Support vector machine with other kernels

  • Polynomial kernel
svmfitp <- svm(diagnosis ~ radius_mean + concave_points_mean,
               data = cancer,
               kernel = "polynomial",
               cost = 1,
               scale = FALSE)
  • Radial kernel:
svmfitr <- svm(diagnosis ~ radius_mean + concave_points_mean,
               data = cancer,
               kernel = "radial",
               cost = 1,
               scale = FALSE)

Classification plots for polynomial & radial kernels

Code
library(patchwork)
cancer_grid <- cancer_grid %>% 
  mutate(predp = predict(svmfitp, .),
         predr = predict(svmfitr, .))

p1 <- cancer %>% 
  mutate(support_vector = 1:n() %in% svmfitp$index) %>% 
  ggplot(aes(radius_mean, concave_points_mean)) +
  geom_tile(data = cancer_grid, aes(fill = predp), alpha = 0.5) +
  geom_point(alpha = 0.5, size = 3, aes(color = diagnosis, shape = support_vector)) +
  scale_color_manual(values = c("forestgreen", "red2")) +
  labs(x = "Average radius",
       y = str_wrap("Average concave portions of the contours", 20),
       color = "Diagnosis",
       shape = "Support vector",
       fill = "Prediction",
       title = "Polynomial kernel")

p2 <- cancer %>% 
  mutate(support_vector = 1:n() %in% svmfitr$index) %>% 
  ggplot(aes(radius_mean, concave_points_mean)) +
  geom_tile(data = cancer_grid, aes(fill = predr), alpha = 0.5) +
  geom_point(alpha = 0.5, size = 3, aes(color = diagnosis, shape = support_vector)) +
  scale_color_manual(values = c("forestgreen", "red2")) +
  labs(x = "Average radius",
       y = "",
       color = "Diagnosis",
       shape = "Support vector",
       fill = "Prediction",
       title = "Radial kernel")


p1 + p2 + plot_layout(guides = "collect")

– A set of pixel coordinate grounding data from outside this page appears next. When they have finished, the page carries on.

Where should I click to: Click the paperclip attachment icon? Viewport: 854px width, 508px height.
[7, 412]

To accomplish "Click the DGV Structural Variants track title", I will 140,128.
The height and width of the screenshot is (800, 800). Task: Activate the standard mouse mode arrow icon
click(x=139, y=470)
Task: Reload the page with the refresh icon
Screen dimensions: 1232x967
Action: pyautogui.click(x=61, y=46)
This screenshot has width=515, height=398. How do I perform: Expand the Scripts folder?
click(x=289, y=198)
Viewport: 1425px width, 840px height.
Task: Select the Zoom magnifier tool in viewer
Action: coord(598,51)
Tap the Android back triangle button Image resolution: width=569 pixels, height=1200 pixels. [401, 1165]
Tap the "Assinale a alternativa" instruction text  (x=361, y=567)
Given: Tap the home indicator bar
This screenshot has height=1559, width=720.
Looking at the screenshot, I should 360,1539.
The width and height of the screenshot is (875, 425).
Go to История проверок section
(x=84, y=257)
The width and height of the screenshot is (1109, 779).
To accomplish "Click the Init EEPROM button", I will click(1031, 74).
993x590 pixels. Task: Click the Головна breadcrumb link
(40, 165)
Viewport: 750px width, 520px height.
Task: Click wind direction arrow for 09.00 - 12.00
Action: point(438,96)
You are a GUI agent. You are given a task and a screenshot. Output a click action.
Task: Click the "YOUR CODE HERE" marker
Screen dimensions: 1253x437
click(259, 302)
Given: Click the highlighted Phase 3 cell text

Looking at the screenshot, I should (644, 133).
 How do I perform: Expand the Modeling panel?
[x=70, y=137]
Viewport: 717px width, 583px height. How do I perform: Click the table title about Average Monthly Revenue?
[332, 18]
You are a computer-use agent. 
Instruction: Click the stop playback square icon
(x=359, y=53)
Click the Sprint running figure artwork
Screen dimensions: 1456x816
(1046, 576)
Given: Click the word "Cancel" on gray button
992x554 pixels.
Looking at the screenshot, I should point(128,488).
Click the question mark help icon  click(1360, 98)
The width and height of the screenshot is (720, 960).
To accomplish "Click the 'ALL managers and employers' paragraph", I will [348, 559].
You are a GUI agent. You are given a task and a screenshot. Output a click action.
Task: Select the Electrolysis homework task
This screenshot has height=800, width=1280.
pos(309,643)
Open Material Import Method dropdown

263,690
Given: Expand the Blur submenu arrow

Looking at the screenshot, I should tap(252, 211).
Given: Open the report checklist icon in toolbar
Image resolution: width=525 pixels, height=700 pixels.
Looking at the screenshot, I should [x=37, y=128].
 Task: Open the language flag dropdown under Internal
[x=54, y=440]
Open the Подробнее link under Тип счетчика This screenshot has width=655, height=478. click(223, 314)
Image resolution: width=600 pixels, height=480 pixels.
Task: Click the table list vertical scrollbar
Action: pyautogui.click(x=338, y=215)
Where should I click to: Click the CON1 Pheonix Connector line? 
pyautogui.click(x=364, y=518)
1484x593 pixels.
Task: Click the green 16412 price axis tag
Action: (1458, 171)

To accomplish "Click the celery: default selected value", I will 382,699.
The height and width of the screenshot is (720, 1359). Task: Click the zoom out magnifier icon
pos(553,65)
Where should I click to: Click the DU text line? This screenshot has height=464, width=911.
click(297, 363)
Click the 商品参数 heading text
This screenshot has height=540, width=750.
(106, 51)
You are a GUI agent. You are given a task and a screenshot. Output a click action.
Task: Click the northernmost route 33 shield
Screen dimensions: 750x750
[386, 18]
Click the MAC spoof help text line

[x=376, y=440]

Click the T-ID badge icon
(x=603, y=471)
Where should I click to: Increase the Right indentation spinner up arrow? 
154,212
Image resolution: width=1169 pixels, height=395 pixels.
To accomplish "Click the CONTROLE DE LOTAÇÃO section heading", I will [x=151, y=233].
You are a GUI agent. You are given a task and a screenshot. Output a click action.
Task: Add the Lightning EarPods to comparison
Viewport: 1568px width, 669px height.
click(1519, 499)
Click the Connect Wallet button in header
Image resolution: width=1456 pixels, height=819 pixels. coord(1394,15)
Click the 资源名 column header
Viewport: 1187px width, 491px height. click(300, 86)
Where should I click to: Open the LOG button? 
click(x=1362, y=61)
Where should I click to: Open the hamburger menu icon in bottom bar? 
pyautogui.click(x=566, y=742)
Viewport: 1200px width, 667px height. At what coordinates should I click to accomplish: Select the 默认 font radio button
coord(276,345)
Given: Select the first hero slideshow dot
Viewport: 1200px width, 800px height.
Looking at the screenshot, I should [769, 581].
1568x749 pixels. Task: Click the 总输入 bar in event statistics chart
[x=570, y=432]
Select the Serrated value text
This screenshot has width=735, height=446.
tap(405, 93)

Limitations of support vector machine methods

  • The optimisation problem in the support vector machine methods is hard to solve for large sample size.
  • It often fails when class overlap in the feature space is large.
  • It does not have statistical foundation.

Takeaways

  • There are three types of support vector machine methods:
    • Maximal margin classifier is for when the data is perfectly separated by a hyperplane
    • Support vector classifier/soft margin classifier for when data is not perfectly separated by a hyperplane but still has a linear decision boundary, and
    • Support vector machines used for when the data has nonlinear decision boundaries.